Adam Reed used caricatures specially produced for his book Papua New Guinea's Last Place as illustrations, instead of photos. I find that sometimes they captured the message better than any photo could probably do. They are provocative and humorous. I suspect you nave less nominal ethical issues by using caricatures instead of real photo images. This is like pencil drawings from courts. And to some extent caricatures are more honest, they do not pretend that they show something totally authentic and real. So I like it. The only problem is that I can't draw :(
Friday, 30 January 2015
aesthetics embedded in technology
An important problem was raised in both
Edwards’ and Sontag’s papers: the challenge that photographing poses for the
researcher, notably its aesthetics.
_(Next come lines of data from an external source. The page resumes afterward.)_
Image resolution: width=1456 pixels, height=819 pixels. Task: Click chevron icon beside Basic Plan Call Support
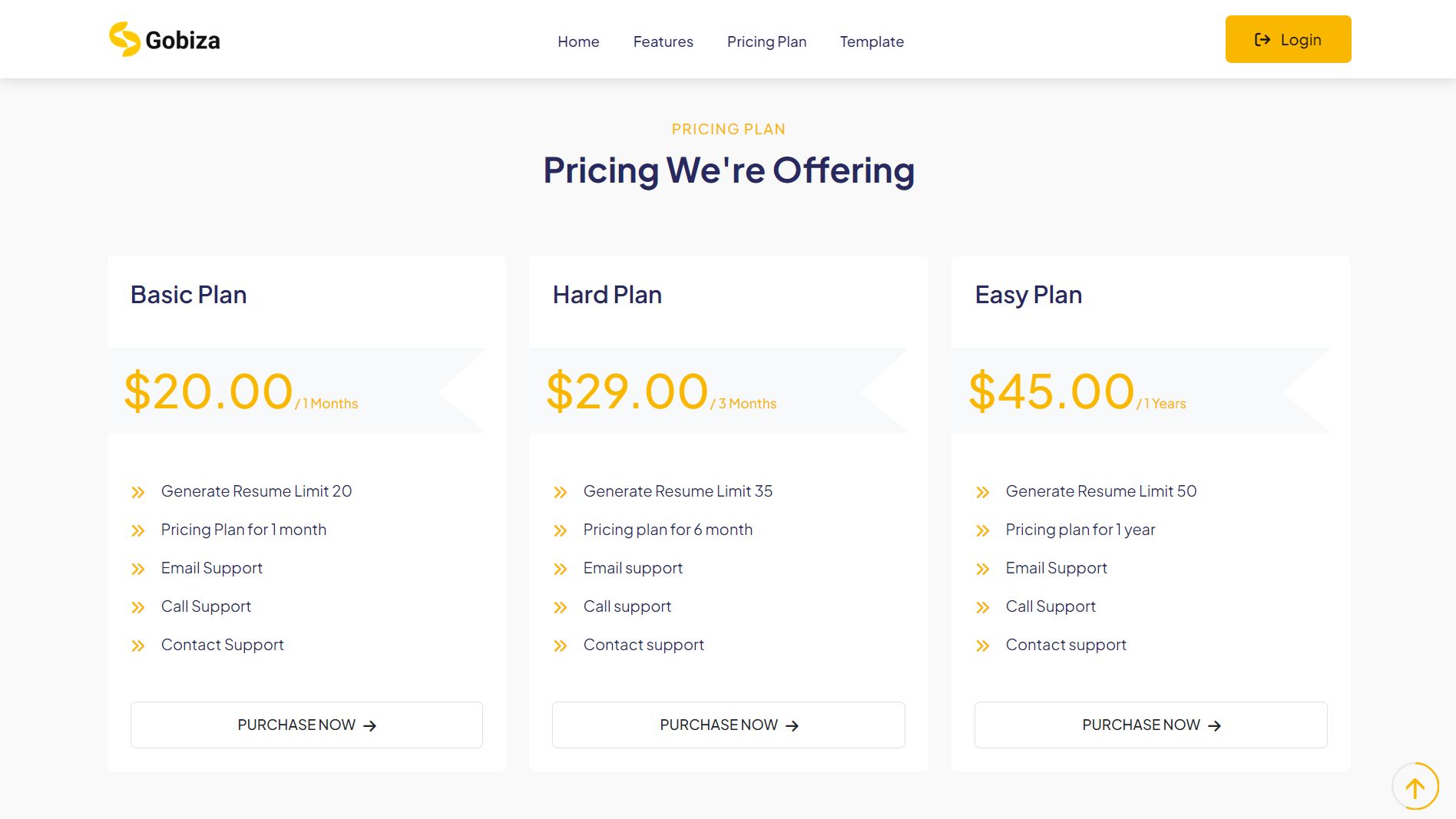tap(138, 607)
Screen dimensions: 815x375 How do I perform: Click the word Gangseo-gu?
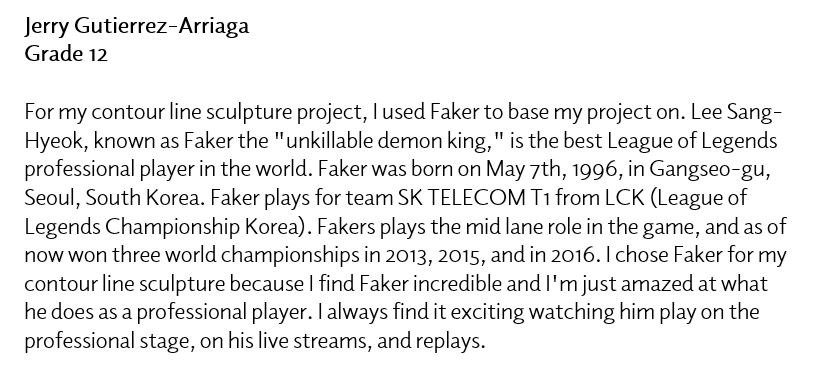pos(705,171)
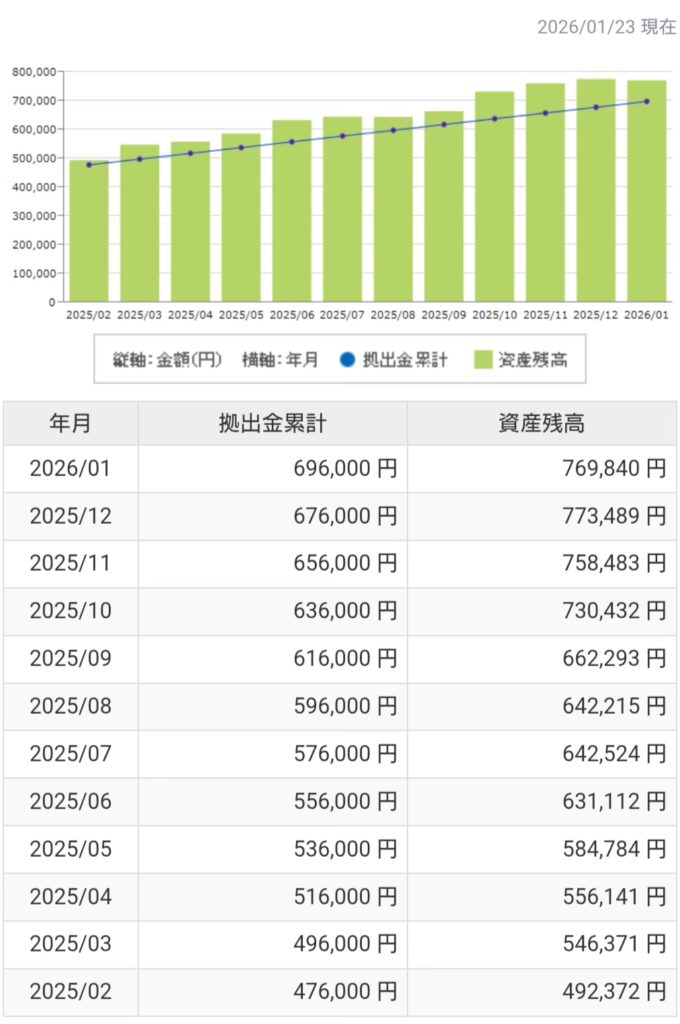Select the 拠出金累計 table column header
The height and width of the screenshot is (1024, 680).
point(272,423)
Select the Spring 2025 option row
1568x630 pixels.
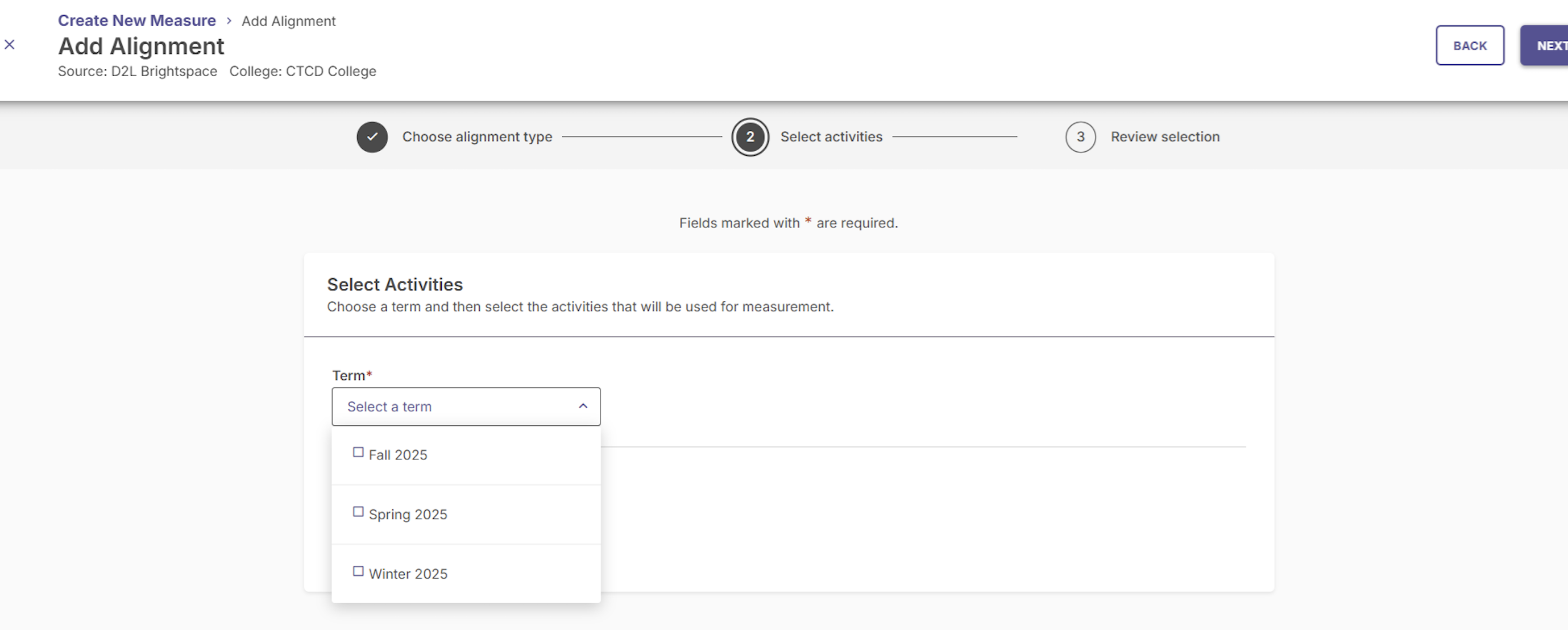coord(408,514)
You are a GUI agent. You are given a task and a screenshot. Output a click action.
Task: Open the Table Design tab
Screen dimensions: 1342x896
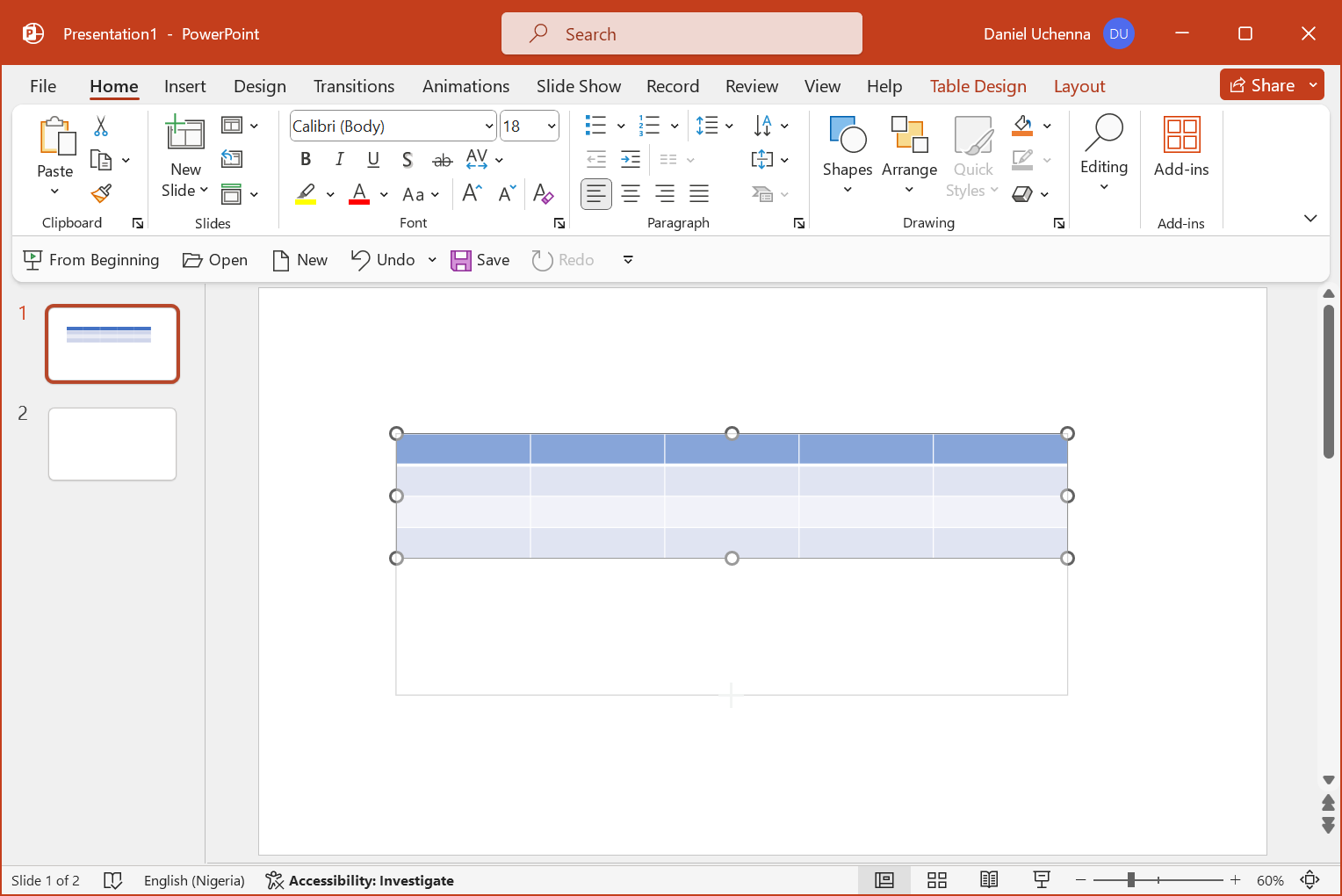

Photograph is a result of selection (we
decide when we make a shot, what we put into focus and which photographs we
include in the final publication). But how we do these choices is very often
almost impossible to recognize, because it is vey difficult to treat photos as
something else than pictures. Photos seduce us to make them beautiful. I think
that Sontag makes a masterful critical argument about the way Nazi images
become associated with pornography, but it is not only the content (repressed
desires) that makes this association possible, the technology itself is not
free of pornographic associations. The photographer is looking into the world
through a photo camera, as if through a keyhole, and this turns the world into
a closed private bedroom. Those that we look at do not know how many people
will finally see them documented in this one particular moment. Photograph is
always a form of intrusion, no matter how accustomed we are to this intrusion
both as cameramen and models. In this respect, photographing itself is driven
by a desire: desire to see and then to share the image and to show. We are also
aware of the fact that we will be judged by the audience: our skill, taste and
luck will be evaluated by those who will see our photos. Anthropologists are
not free from this context when they do their photos. It seems to me that the
attempt to produce provocative or realistic photos as described by Edwards, are
two strategies to deal with this context. Realist photos are produced with a
pretension that images are documents of something that exists independent of
the photographer. The provocative photos are the products of the conscious play
with the limits of aesthetics.
I have not yet formulated, what exactly I want
to do for the final project, but I think that I would like to understand
how the realistic stance works. And my question is also how our models and
informants contribute to the production of realistic photos.